In a social media post, WHO’s Mr Casey called the situation at Al-Aqsa Hospital a “bloodbath”. He pointed to a nine-year-old boy, Ahmed, who lay dying on the floor of the facility after suffering terrible blast injuries while crossing the street near Nuseirat.
“It’s a bloodbath”
“We saw children, women, young men, elderly men and women, people bleeding to death,” he said, noting that patients could not easily be referred elsewhere for treatment. life-saving treatment. “There is blood everywhere in these hospitals right now. We almost exclusively see cases of trauma coming through the door, and on a scale that’s pretty hard to believe. It’s a bloodbath, as we’ve said before, it’s a carnage.
The development follows a joint WHO and UN aid coordination office (OCHA) Christmas Day visit to Al-Aqsa Hospital to assess needs following strikes in central Gaza this weekend.
Although Al-Aqsa Hospital has medical supplies and fuel to run the generators, Mr. Casey confirmed that the facility was accommodating far more patients than its bed capacity and its staff could accommodate them, which which means many injured patients would not survive the wait for treatment.
This situation is happening across the Gaza Strip, the WHO official continued, speaking from the UN Joint Humanitarian Operations Center in Rafah in the south, which also serves as a medical facility.
Fight all night
“There is no truly safe place in Gaza,” he continued. “Right now in Rafah, in front of the gate of this building, 50 meters from where I am sitting right now, there is a camp of thousands of people who have settled here… They are in shelters in plastic, plastic sheeting shelters just outside the door. And last night we heard fighting almost all night and reports came in during the day of many, many wounded who were hospitalized here in the south.
Hospital capacity in Gaza is about 20 percent of what it was before the October 7 escalation, but “almost all” hospital services have stopped functioning, the WHO official said. “Either because the facilities themselves have been affected, or because staff have been forced to flee, or because there is no more electricity or medical supplies, or because staff could not access it.
Waiting to die
Providing an update on seriously ill patients in northern Gaza, which he previously said “waited to die” At a church on the grounds of a hospital, Mr Casey said many were “still sleeping in the pews” on Monday. The level of destruction “is so incredible, so significant that the roads are full of rubble,” he continued, highlighting the logistical difficulties in reaching the most vulnerable.

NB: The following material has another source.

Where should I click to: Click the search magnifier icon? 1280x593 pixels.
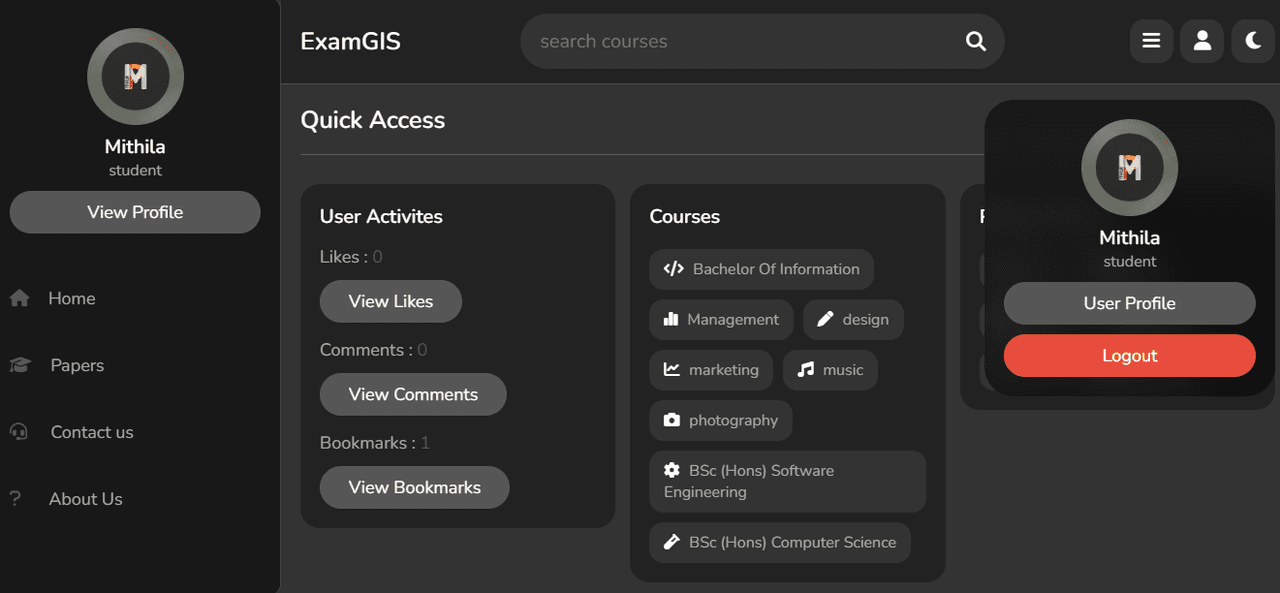pyautogui.click(x=976, y=41)
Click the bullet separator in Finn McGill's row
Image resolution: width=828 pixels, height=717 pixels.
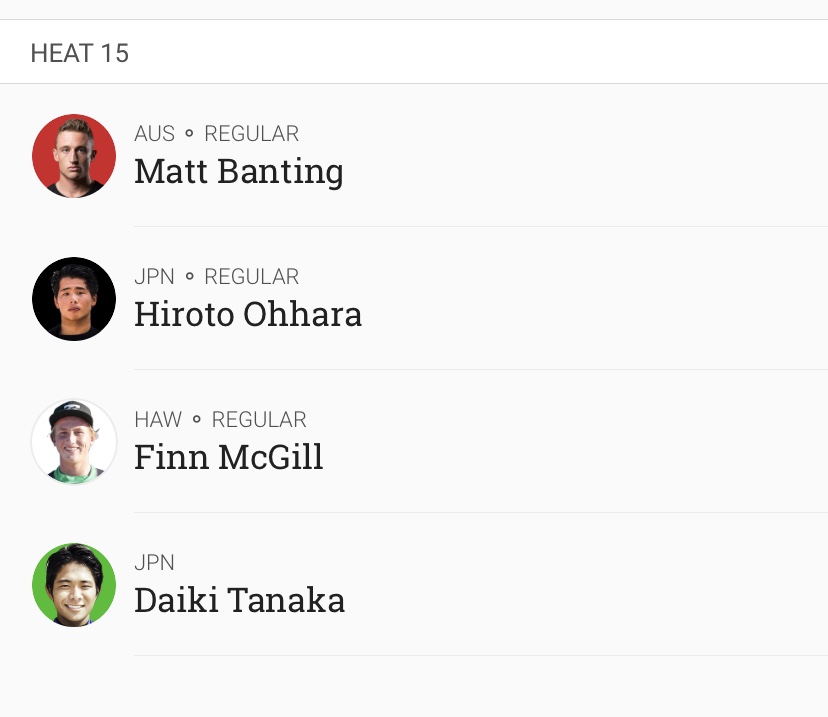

“We still need to do more to try to move these patients, but options are becoming increasingly limited as health facilities become less accessible and health workers themselves are displaced,” he said. he declared.
According to the Gaza Health Ministry, around 20,000 people were killed during the latest escalation.
And in a related development, the United Nations Office for the Coordination of Humanitarian Affairs (OCHA) reported that the number of demolished Palestinian properties and associated displacement in the neighboring occupied West Bank has reached record levels.
The latest OCHA data indicates that 1,094 structures have been razed so far this year and 2,127 people have been uprooted, a record only reached in 2016, when more than 1,500 people were displaced.